Dr Atkins says he is praying to be proved right. That the Western world will see it has been slipped a giant "low-fat fraud", and that the evidence is overwhelming. The root cause of the alarming increase in obesity and related diseases, he firmly believes, is due to one thing: the increased consumption of refined carbohydrates - primarily flour and sugar contained in an explosion of sweet, high-carbohydrate junk food.

Dr Atkins specialised in cardiology, graduating from prestigious Cornell University in New York. He loved treating patients. "When I got to medical school, I knew I was in the right place," he says. "... when I finished my residency at the end of June, 1969, I saw patients at 2am on July 1st."

The path to his clash with conventional medicine began when he started gaining weight in the early 1960s and decided to diet. His method of weight loss was hardly revolutionary, he says - he saw papers on low-carbohydrate diets in such respected journals as The Lancet in Britain and the Journal of the American Medical Association. They advocated an old-fashioned method of cutting out puddings and potatoes that had long held sway.

Indeed, the low-carbohydrate way of losing weight was first promulgated in a best-selling 19th-century book by William Banting, an English casket-maker, in his Letter on Corpulence.

But low-fat diet plans were gaining ground. The American Medical Association in 1973 decided to review Dr Atkins' diet book, which had become such a runaway bestseller. The review was devastating, slamming the diet as dangerous, as a recipe for clogged arteries and heart disease. Dr Atkins decided to fight.

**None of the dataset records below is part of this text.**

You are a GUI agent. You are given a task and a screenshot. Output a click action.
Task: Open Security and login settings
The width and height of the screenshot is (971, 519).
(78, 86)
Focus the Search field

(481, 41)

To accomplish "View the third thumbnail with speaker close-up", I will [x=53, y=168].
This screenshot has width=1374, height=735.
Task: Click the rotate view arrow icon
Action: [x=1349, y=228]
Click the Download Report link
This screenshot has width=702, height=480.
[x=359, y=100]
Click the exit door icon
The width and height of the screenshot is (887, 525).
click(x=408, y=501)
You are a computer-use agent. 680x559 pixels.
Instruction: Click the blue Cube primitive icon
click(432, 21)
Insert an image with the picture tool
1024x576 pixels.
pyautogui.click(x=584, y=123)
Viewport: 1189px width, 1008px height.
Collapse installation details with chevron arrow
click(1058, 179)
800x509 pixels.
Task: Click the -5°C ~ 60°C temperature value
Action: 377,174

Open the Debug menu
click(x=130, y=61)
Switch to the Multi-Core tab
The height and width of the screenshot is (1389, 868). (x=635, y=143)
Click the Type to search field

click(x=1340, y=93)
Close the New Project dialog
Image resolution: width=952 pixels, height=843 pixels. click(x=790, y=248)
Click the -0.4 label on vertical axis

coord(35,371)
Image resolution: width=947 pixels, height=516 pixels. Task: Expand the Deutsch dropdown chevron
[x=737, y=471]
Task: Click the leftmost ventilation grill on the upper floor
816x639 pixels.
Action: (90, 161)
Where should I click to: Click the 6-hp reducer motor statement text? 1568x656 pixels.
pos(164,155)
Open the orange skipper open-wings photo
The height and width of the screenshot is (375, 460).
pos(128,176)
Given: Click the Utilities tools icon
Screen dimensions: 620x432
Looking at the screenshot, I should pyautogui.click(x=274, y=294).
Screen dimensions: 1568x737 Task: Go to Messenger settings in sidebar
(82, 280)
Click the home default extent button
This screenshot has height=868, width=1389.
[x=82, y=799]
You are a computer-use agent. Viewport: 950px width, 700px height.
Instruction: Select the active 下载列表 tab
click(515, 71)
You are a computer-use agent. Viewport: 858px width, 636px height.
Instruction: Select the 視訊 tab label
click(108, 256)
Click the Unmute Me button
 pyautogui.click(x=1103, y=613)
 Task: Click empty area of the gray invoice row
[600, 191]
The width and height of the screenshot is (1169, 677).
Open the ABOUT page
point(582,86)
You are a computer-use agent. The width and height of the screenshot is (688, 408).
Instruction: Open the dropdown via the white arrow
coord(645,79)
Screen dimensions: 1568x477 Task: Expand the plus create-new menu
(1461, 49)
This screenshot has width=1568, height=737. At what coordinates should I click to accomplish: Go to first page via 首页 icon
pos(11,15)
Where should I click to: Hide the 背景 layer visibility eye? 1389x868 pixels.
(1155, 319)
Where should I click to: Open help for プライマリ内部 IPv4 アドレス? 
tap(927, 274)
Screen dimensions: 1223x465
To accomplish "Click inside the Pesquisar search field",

"The result of the AMA attack turned out to be a huge blessing," he said. "I didn't think so at the time - but in trying to get even I made a resolution that I would show the world that I could practise medicine better than the AMA could. And that was how I got interested in the entire field of complementary medicine. So I began to take on things that they couldn't handle like cancer, multiple sclerosis ... and we were getting spectacular results."

His mission now, he says, is to look at all alternatives to conventional medications and surgery. He married late and has no children so intends to leave his money to form a foundation to study what works to cure people, to take off the blinkers that often accompany traditional medicine.

And, of course, to get people off McDonald's and Coke and chocolate bars and on to roast chicken, steak, cheese, butter and green vegetables.